Abstract
During illumination. Ca2+ enters fly photoreceptor cells through light-activated channels that are located in the rhabdomere, the compartment specialized for phototransduction. From the rhabdomere. Ca2+ diffuses into the cell body. We visualize this process by rapidly imaging the fluorescence in a cross section of a photoreceptor cell injected with a fluorescent Ca2+ indicator in vivo. The free Ca2+ concentration in the rhabdomere shows a very fast and large transient shortly after light onset. The free Ca2+ concentration in the cell body rises more slowly and displays a much smaller transient.

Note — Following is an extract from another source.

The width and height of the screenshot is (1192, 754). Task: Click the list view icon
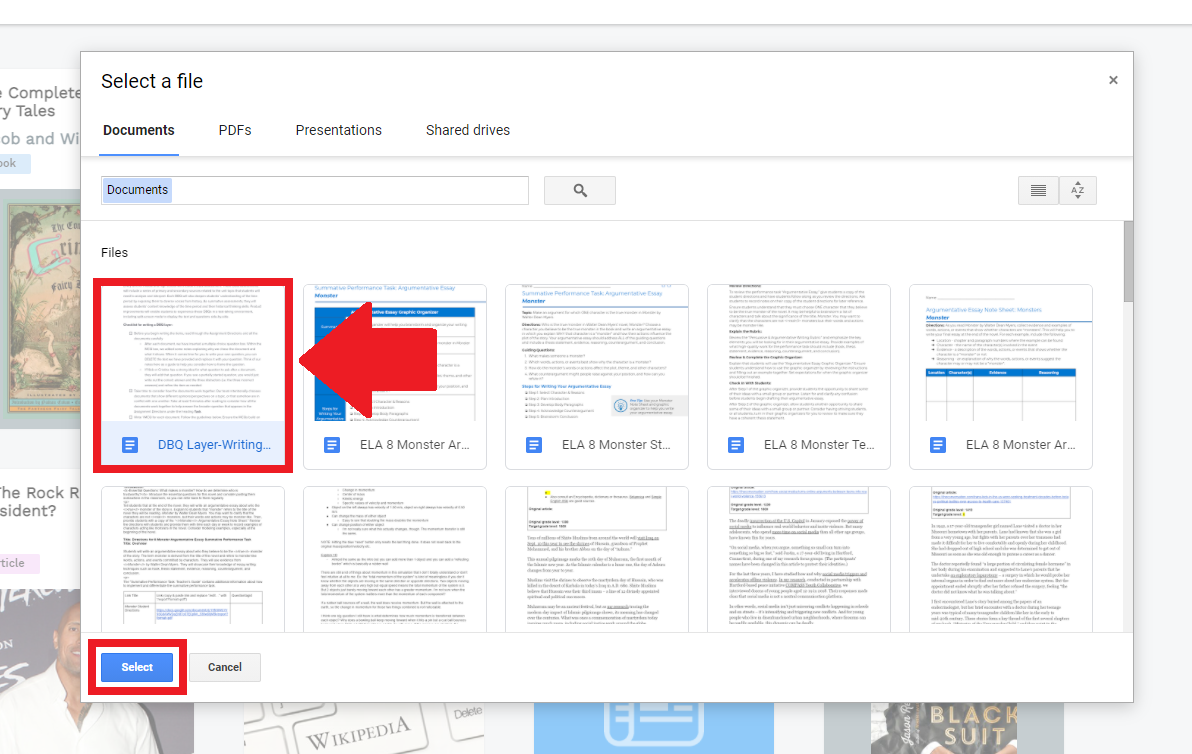tap(1038, 190)
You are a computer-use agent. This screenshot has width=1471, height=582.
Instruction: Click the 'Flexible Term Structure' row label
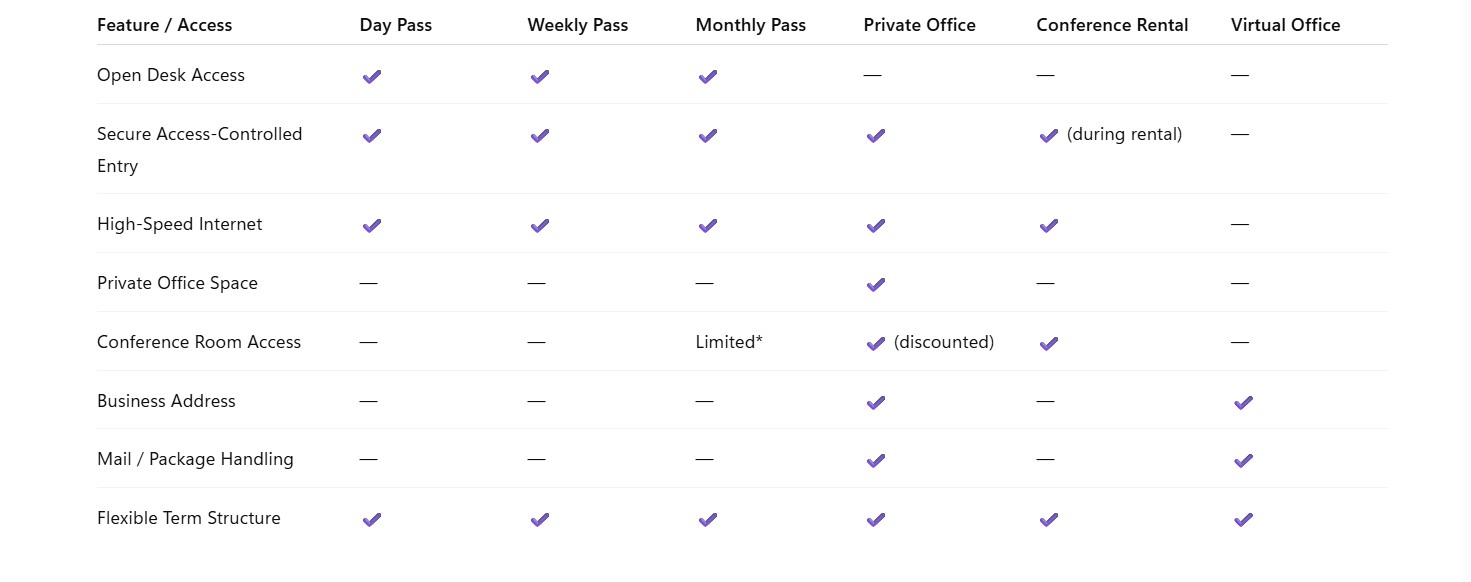tap(188, 518)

After approximate to 400 ms of light stimulation, the Ca2+ concentration in both compartments reaches a steady state, indicating that thereafter an amount of Ca2+. equivalent to the amount of Ca2+ flowing into the cell, is extruded. Quantitative analysis demonstrates that during the steady state, the free Ca2+ concentration in the rhabdomere and throughout the cell body is the same. This shows that Ca2+ extrusion takes place very close to the location of Ca2+ influx, the rhabdomere. because otherwise gradients in the steady-state distribution of Ca2+ should be measured. The close colocalization of Ca2+ influx and Ca2+ extrusion ensures that, after turning off the light, Ca2+ removal from the rhabdomere is faster than from the cell body. This is functionally significant because it ensures rapid dark adaptation.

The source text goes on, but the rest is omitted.